The world’s production of crude oil is falling behind demand, the International Energy Agency said Thursday.

From July through September, global production of crude oil is likely to lag behind demand by almost one million barrels a day, said the IEA, a Paris agency that monitors energy trends for oil-consuming nations. The current glut of crude is clearing out even as OPEC producers pump at record or near-record levels.

"Our balances show essentially no oversupply during the second half of the year,” the IEA said in its monthly report.

A lack of an oversupply would eliminate a central truth of the oil market for the past two years, when prices collapsed because of a flood of new crude from places like the U.S. and Canada and ramped up production in traditional producers like Saudi Arabia and Iraq. Prices this year fell to $27 a barrel, a 13-year low and down from a peak of $114 a barrel in June 2014.

Two factors have caused the glut to disappear: Deep output cuts by producers outside the Organization of the Petroleum Exporting Countries, and healthy global demand for crude oil, the IEA said.

In North and South America alone, crude production is projected to fall by 700,000 barrels a day in the third quarter of 2016, compared with the first quarter, according to the IEA.

Oil prices, meanwhile, rallied Thursday after Saudi Arabia’s energy minister, Khalid al-Falih, said his country was ready to take action to support the oil market. Mr. Falih said market forces like supply and demand were already rebalancing, but Saudi Arabia would discuss with other producers next month if more action was necessary.

U.S. crude oil for September delivery rose $1.78, or 4.3%, to $43.49 a barrel on the New York Mercantile Exchange. Brent, the global benchmark, gained $1.99, or 4.5%, to $46.04 a barrel.

Oil prices have been stuck beneath $50 a barrel for much of the summer, well below what many in OPEC, the 14-nation oil cartel, need to balance national budgets.

Saudi Arabia has resisted calls to limit production and walked away from a meeting in April when producers like Russia, Venezuela and Iraq said they were ready to "freeze” their output at certain levels to bring supply back into balance with demand.

The clear-out of the supply glut, for now, comes as the world’s biggest producers keep pumping more.

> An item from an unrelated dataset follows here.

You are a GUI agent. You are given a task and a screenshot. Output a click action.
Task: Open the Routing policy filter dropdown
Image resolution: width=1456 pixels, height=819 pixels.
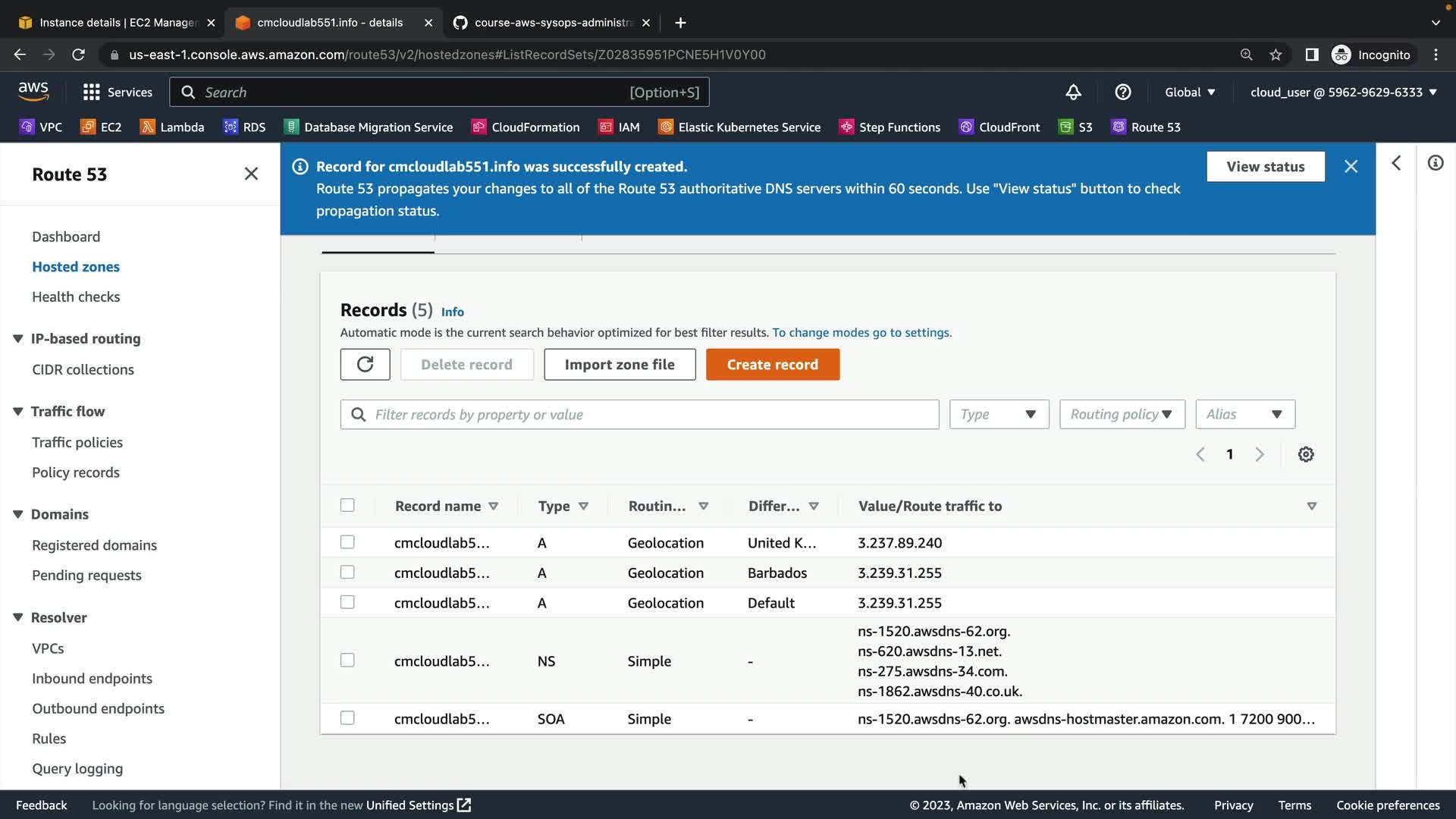point(1122,415)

The IAE put Saudi output at 10.6 million barrels a day, beating its previous record last summer. Neighboring Kuwait and the United Arab Emirates also set records in July. OPEC produced an eight-year high of 33.39 million barrels a day.

Analysts have said the Saudi output shows the kingdom is still locked in a fierce competition for its share of the global oil market, with competitors like Russia, Iraq and now the U.S., which exports oil and gas. Saudi Arabia and OPEC once favored keeping prices high through production cuts but have decided in the past two years to instead keep the spigots on full blast and compete for oil buyers—a decision that fueled the glut.

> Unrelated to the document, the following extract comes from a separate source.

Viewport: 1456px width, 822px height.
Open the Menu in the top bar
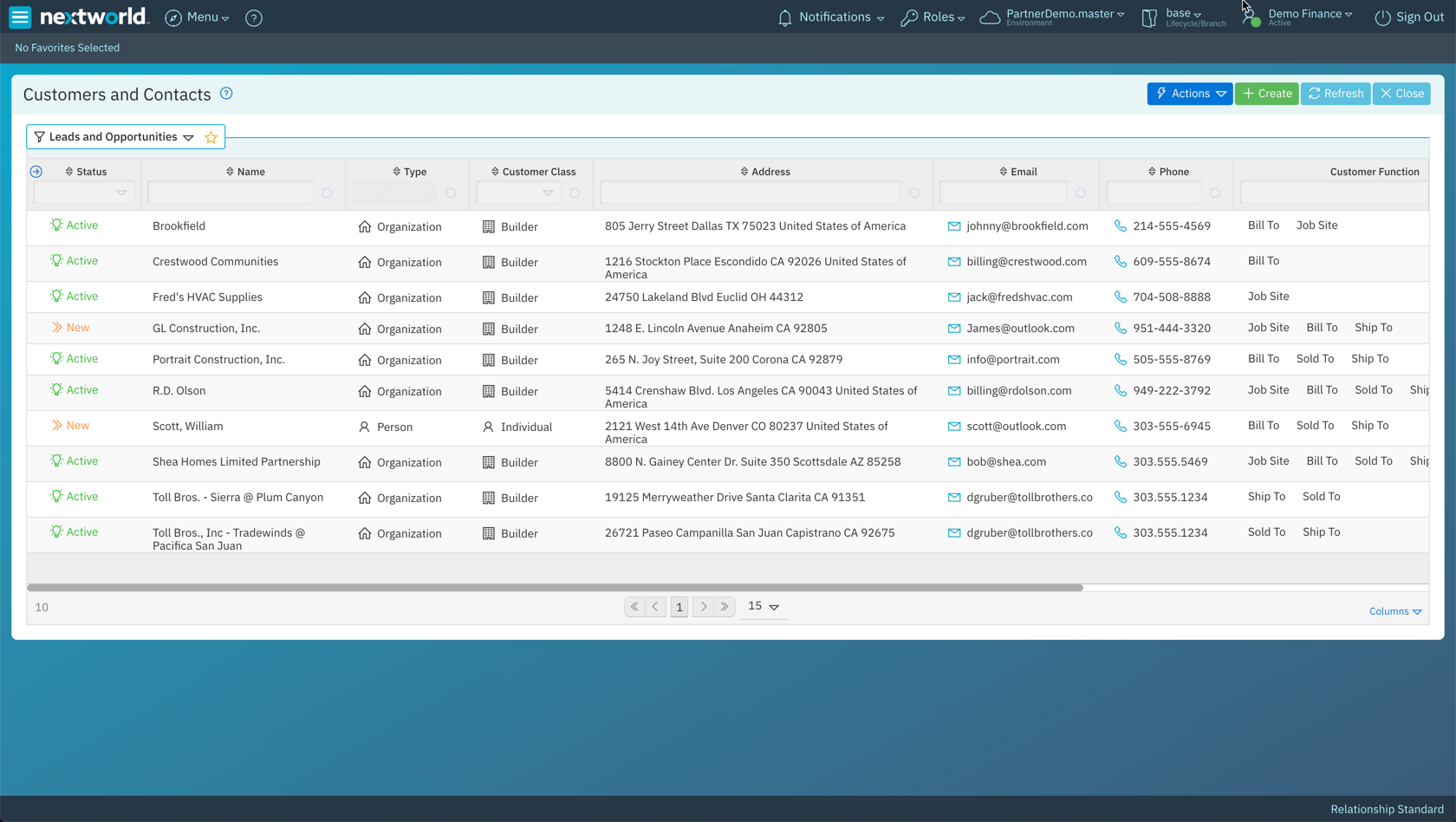point(197,16)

On a gloomy note for oil producers, the IEA trimmed its forecast for the rise in the world’s oil demand next year, predicting that global economic growth would fall short of previous projections.

"Some momentum will be lost in 2017,” the IEA said, though its forecast expansion of 1.2 million barrels a day "is still above trend.”

An oil-price rally that began in June and reached $52 a barrel was halted by a huge buildup of oil kept in storage and a new glut of refined fuel products like gasoline that have cooled down demand for crude from refineries, the IEA said. In the Organization for Economic Cooperation and Development, a group of countries with advanced industrial economies, crude-oil inventories rose to a record 3.09 billion barrels in June, the agency said.

It will take months to use up those stocks, the IEA said, and the oil market has fallen into bear-market territory.

The IEA said refineries would process record volumes of crude this summer, drawing down those stocks and helping ease the remaining gluts in products and inventories—potentially raising prices.